Given entries:
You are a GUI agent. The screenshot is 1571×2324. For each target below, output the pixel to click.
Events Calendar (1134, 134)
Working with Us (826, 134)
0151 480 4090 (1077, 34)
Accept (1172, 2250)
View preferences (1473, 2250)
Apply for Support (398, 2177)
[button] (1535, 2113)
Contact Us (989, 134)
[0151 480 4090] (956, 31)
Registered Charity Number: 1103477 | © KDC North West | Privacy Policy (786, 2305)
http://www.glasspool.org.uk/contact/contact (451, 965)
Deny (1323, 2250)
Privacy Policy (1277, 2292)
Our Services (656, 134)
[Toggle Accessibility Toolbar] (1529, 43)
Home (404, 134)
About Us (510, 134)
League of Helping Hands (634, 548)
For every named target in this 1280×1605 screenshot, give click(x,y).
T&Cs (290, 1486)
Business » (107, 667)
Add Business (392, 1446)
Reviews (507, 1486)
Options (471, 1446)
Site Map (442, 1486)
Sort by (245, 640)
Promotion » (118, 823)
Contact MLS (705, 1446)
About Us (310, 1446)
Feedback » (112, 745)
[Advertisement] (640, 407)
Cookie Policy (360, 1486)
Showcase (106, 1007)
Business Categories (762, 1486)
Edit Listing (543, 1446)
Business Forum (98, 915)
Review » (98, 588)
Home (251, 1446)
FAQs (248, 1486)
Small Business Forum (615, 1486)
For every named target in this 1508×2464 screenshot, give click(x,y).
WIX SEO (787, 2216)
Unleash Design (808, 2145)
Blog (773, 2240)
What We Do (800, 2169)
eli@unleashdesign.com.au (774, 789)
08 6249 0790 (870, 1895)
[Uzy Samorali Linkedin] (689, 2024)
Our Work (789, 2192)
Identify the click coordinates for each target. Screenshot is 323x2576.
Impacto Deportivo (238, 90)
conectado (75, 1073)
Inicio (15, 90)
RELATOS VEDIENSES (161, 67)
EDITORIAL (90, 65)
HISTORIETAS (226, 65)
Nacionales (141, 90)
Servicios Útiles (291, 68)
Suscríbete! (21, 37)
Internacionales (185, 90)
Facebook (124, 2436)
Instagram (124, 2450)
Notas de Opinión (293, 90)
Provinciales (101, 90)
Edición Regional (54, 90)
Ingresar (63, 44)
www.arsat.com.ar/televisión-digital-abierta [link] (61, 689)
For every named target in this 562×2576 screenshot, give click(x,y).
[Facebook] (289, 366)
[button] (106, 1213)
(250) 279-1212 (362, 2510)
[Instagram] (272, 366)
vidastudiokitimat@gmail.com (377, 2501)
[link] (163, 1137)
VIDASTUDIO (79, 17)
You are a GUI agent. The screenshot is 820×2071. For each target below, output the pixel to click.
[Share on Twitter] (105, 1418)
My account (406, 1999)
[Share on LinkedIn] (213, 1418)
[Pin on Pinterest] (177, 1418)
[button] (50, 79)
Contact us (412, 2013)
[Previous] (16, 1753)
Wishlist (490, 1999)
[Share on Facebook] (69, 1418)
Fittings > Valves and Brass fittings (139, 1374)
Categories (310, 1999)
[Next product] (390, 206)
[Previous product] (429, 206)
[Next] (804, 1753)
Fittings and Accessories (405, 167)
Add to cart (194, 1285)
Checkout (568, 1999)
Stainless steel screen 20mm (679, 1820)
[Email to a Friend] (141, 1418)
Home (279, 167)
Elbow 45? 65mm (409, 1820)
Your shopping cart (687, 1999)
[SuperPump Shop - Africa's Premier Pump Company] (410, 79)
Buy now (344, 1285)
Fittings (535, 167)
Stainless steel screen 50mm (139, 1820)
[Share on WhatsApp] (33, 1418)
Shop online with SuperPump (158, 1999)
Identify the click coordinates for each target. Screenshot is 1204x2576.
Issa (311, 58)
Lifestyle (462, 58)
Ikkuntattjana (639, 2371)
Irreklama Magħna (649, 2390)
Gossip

How to complete this task: Your answer should be the material, retyped exactly as written.

Your solution:
You are a GUI agent. The screenshot is 1571×2324. For each target below, output the pixel to click.
Events Calendar (1134, 134)
Working with Us (826, 134)
0151 480 4090 (1077, 34)
Accept (1172, 2250)
View preferences (1473, 2250)
Apply for Support (398, 2177)
[button] (1535, 2113)
Contact Us (989, 134)
[0151 480 4090] (956, 31)
Registered Charity Number: 1103477 | © KDC North West | Privacy Policy (786, 2305)
http://www.glasspool.org.uk/contact/contact (451, 965)
Deny (1323, 2250)
Privacy Policy (1277, 2292)
Our Services (656, 134)
[Toggle Accessibility Toolbar] (1529, 43)
Home (404, 134)
About Us (510, 134)
League of Helping Hands (634, 548)
For every named target in this 1280×1605 screenshot, give click(x,y).
T&Cs (290, 1486)
Business » (107, 667)
Add Business (392, 1446)
Reviews (507, 1486)
Options (471, 1446)
Site Map (442, 1486)
Sort by (245, 640)
Promotion » (118, 823)
Contact MLS (705, 1446)
About Us (310, 1446)
Feedback » (112, 745)
[Advertisement] (640, 407)
Cookie Policy (360, 1486)
Showcase (106, 1007)
Business Categories (762, 1486)
Edit Listing (543, 1446)
Business Forum (98, 915)
Review » (98, 588)
Home (251, 1446)
FAQs (248, 1486)
Small Business Forum (615, 1486)
For every named target in this 1508×2464 screenshot, give click(x,y).
WIX SEO (787, 2216)
Unleash Design (808, 2145)
Blog (773, 2240)
What We Do (800, 2169)
eli@unleashdesign.com.au (774, 789)
08 6249 0790 (870, 1895)
[Uzy Samorali Linkedin] (689, 2024)
Our Work (789, 2192)
Identify the click coordinates for each target. Screenshot is 323x2576.
Impacto Deportivo (238, 90)
conectado (75, 1073)
Inicio (15, 90)
RELATOS VEDIENSES (161, 67)
EDITORIAL (90, 65)
HISTORIETAS (226, 65)
Nacionales (141, 90)
Servicios Útiles (291, 68)
Suscríbete! (21, 37)
Internacionales (185, 90)
Facebook (124, 2436)
Instagram (124, 2450)
Notas de Opinión (293, 90)
Provinciales (101, 90)
Edición Regional (54, 90)
Ingresar (63, 44)
www.arsat.com.ar/televisión-digital-abierta [link] (61, 689)
For every named target in this 562×2576 screenshot, give click(x,y).
[Facebook] (289, 366)
[button] (106, 1213)
(250) 279-1212 (362, 2510)
[Instagram] (272, 366)
vidastudiokitimat@gmail.com (377, 2501)
[link] (163, 1137)
VIDASTUDIO (79, 17)
You are a GUI agent. The screenshot is 820×2071. For each target below, output the pixel to click.
[Share on Twitter] (105, 1418)
My account (406, 1999)
[Share on LinkedIn] (213, 1418)
[Pin on Pinterest] (177, 1418)
[button] (50, 79)
Contact us (412, 2013)
[Previous] (16, 1753)
Wishlist (490, 1999)
[Share on Facebook] (69, 1418)
Fittings > Valves and Brass fittings (139, 1374)
Categories (310, 1999)
[Next product] (390, 206)
[Previous product] (429, 206)
[Next] (804, 1753)
Fittings and Accessories (405, 167)
Add to cart (194, 1285)
Checkout (568, 1999)
Stainless steel screen 20mm (679, 1820)
[Email to a Friend] (141, 1418)
Home (279, 167)
Elbow 45? 65mm (409, 1820)
Your shopping cart (687, 1999)
[SuperPump Shop - Africa's Premier Pump Company] (410, 79)
Buy now (344, 1285)
Fittings (535, 167)
Stainless steel screen 50mm (139, 1820)
[Share on WhatsApp] (33, 1418)
Shop online with SuperPump (158, 1999)
Identify the click coordinates for each target. Screenshot is 1204x2576.
Issa (311, 58)
Lifestyle (462, 58)
Ikkuntattjana (639, 2371)
Irreklama Magħna (649, 2390)
Gossip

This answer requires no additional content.